Doğrudan hayatlarımızda ‘buna yaşamak denmez’ dediğimiz ne çok şeyi günbegün daha fazla yaşar hâle geldik. Dolayısıyla gerçekten bir kelebek etkisi gibi bunun bir bütün içerisinde hissedilmesi, duyulması; duyuların yeniden geri çağrılması gerektiği daha duyumsal olabilir bir hayat olabilmesi için dilimizin birazcık geri çekilmesi gerektiği böylesi bir sessizlik yani konuşmaktan geri durmak, hükmetmekten geri durmak ama öteki adına konuşmaktan, öteki adına sabitleyici olmaktan geri durmakla ancak böyle bir şeyin mümkün olabileceği, şeyleştirmeden — kendimize benzetmeden — başka çevrelerle, hatta yan yana olmadan da, ‘bir’ olmadan da bağ kurabileceğimizi; bağlarımız olduğunu, etkileşim halinde olduğumuzu hatırlamakla, geri çağırmakla. bütün bu bilgiyi, bütün bu yaşamsal etkiyi bu yaşama hevesimizi geri almakla sorumluyuz gibi düşünüyorum.
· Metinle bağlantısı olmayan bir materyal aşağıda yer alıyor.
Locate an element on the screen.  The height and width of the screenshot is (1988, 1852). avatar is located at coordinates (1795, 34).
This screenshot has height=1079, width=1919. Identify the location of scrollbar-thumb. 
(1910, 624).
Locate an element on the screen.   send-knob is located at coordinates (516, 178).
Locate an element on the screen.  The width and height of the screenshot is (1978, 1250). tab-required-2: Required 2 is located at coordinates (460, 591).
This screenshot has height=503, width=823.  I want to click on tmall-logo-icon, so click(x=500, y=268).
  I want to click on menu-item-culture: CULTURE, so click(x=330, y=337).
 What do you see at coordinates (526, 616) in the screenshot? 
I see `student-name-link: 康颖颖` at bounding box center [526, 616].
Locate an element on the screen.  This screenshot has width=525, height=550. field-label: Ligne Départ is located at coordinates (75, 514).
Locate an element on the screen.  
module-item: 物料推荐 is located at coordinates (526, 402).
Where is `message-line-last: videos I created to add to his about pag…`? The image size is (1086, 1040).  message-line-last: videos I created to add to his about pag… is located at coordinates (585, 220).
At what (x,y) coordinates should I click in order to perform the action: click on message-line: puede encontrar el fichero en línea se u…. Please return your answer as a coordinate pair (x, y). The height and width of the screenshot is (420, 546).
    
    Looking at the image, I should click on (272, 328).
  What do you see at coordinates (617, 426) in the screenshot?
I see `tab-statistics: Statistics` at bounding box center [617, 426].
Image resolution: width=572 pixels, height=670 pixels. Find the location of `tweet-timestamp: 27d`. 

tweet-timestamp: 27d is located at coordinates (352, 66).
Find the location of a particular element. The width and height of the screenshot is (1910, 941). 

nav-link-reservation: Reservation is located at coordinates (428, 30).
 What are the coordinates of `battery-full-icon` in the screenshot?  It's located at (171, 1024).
U.P.: Yazı doğayla birlikte nasıl nefes alabilir?
D.G.: Yine en başta söylediğim gibi, aslında yazının doğayla birlikte nefes alabilmesi için bütün o iktidar aracı olan öğelerinden sıyrılması gerekiyor. Seslerin çağrılması gerekiyor. Seslere yer açılması ve yine söz almamak; sözün ağırlığını duymak insanın ağırlığını, yükünü bilmek ve bundan geri durmak, imtina etmekle mümkün olabileceğini düşünüyorum. Ancak böyle bir ortaklık çağrısıyla — çok sevdiğim bir şeydir bu — ortak bir şeyleri olmayanların ortaklığa ‘fazlalık’ üzerinden çekilmesi… - fazlalık kelimesini linguistikten almış olalım; çok sıklıkla hatırlarım - ancak böyle bir yolla yazı bu çağrıyı yapabilir gibi geliyor; bu açıklığa kavuşabilir gibi geliyor.
Dünyayı açıklıkla görmek ama dünyayı açıklık, kendi önüne bakarak olabilecek bir şey değil; kendi önüne bakarak yazılan bir yazı — ne anlatırsa anlatsın — öznesi insan olan bir yazıdan kurtulmamız çok zor diye düşünüyorum.
U.P.: Çok teşekkürler Deniz Hanım. Bu program serisinin sonuna geldik, bugün de süremizi tamamladık. Ben ne kadar teşekkür etsem azdır size, eksik olmayın, ağzınıza sağlık. İyi ki geldiniz, iyi ki buradasınız. Çok çok teşekkürler.
D.G.: Ben de çok teşekkür ederim bu çağrınız, bu davetiniz için…
U.P.: Eksik olmayın. Antroposen Sohbetler'in bugün sonuna geldik. Bu iki bölümlük seride, ‘Canlıların Dili, Sessizliğin Hafızası’ başlığı altında Deniz Gezgin ile birlikte Antroposen kavramına, doğanın, tabiatın hafızasını ekleyerek bakmaya çalıştım. Çok kıymetli bir söyleşi olduğunu düşünüyorum. Önümüzdeki haftalarda tekrar Antroposen Sohbetler’de buluşmak üzere hoşçakalın.